Limbs 1 and 2 of Section 18(1) of the Landlord and Tenant Act 1927 were introduced to modify the common law which applied prior to the Act.

The Courts in the 19th Century were assessing damages for breach of repairing covenant as the cost of remedial works to bring the property back to the condition required by the covenants.

This led to anomalies in the scale of damages which did not fairly reflect the loss incurred by the Landlord. The Act therefore aimed to limit the loss a Landlord could justifiably claim to more closely reflect the loss as measured by the diminution in the value of the reversionary interest.

Limb 1 states:-

'Damages for a breach of covenant or agreement to keep or put premises in repair....shall in no case exceed the amount (if any) by which the value of the the premises is diminished owing to the breach of such covenant or agreement......'

In simple terms, this means that if a property valued at £100,000 and requiring repair at a cost of £100,000 would only be worth £150,000 once repaired, then the measure of damages in accordance with Section 18 (1) would be £50,000. The valuation is assessed on the date that the lease expires.

However, the Act only applies to 'repair' and reinstatement and redecoration works are excluded from the provisions in Section 18. The PLA Dilapidation Protocol recommends that Schedules of Dilapidation reports are separated into Reinstatement; Redecoration and Repair sections.

Whilst there are some subtle differences between the common law approach and Section 18 approach to assessing loss, these elements are normally assessed by reference to diminution in value in the same way as repair.

In practical terms, Landlords are not required to provide a diminution valuation as part of the initial Schedule of Dilapidations and if a Landlord carries out work to a property to remedy breaches of a Tenants repairing obligations, then the cost of reasonably required work is usually accepted as the fair measure of the damages.

The formal method of assessing the diminution in reversionary value is to carry out two valuations.
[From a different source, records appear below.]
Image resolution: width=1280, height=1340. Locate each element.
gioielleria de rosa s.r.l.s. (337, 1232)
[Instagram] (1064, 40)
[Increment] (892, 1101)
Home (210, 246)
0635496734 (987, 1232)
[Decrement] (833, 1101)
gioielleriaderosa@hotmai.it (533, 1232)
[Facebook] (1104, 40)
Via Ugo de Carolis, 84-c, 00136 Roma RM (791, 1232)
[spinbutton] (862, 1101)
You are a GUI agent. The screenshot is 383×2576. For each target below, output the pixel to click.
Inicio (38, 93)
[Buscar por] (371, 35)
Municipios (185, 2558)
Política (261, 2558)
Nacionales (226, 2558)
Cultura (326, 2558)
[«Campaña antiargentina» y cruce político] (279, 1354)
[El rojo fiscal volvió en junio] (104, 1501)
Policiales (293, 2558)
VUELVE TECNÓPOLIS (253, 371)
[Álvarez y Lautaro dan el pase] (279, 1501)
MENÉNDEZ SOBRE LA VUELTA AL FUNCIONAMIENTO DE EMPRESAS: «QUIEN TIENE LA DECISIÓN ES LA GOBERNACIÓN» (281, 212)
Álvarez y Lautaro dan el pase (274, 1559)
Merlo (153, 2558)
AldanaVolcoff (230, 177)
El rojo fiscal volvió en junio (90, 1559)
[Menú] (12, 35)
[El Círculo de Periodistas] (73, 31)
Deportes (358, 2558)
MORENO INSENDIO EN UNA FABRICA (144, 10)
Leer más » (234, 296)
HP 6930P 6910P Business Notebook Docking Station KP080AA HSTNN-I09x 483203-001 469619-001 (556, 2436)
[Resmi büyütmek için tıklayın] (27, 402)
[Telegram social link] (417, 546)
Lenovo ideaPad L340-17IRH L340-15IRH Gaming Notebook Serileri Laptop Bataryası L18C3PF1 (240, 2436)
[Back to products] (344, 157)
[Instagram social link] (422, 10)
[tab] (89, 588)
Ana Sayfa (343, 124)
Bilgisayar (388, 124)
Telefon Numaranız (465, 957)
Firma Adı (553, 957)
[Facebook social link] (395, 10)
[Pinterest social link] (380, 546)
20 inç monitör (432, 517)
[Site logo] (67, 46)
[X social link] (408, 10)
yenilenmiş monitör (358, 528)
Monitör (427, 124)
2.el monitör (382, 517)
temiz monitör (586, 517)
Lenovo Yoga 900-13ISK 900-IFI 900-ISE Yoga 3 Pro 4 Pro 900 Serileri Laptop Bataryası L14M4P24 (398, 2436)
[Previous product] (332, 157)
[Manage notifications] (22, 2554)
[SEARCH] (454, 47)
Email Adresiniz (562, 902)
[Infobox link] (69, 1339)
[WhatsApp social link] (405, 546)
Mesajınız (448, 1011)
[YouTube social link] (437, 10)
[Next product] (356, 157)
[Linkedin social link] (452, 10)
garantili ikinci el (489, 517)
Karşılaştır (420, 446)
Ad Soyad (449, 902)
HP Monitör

The first hypothetical valuation assuming that all breaches of repairing covenant have been rectified; the second valuation based on the existing condition of the building.

This process is a fairly specialised area of commercial valuation and depends on many market factors.

Limb 2 states:-

'... and in particular no damage shall be recovered ... if it is shown that the premises ... would at or shortly after the termination of the tenancy have been or be pulled down, or such structural alterations made therein as would render valueless the repairs covered by the covenant or agreement.'

In simple terms again, it would be pointless replastering and repainting the wall that is in disrepair, if the Landlord intends to remove the wall as part of refurbishment or improvement works.

This concept is know as supercession and in the example above, the Landlords intention to remove the wall in question has superceded the requirement to carry out the necessary repair. Ultraworth Ltd v General Accident Fire & Life Assurance Corp Plc [2000]

Establishing the Landlord's intentions regarding the future use of a building is essential as part of the claim mitigation process. The degree of supercession could range from minor issues relating to small proposed changes that would have a minimal effect upon the claim for damages to complete dismissal of the claim if the Landlord proposes to demolish and redevelop the building.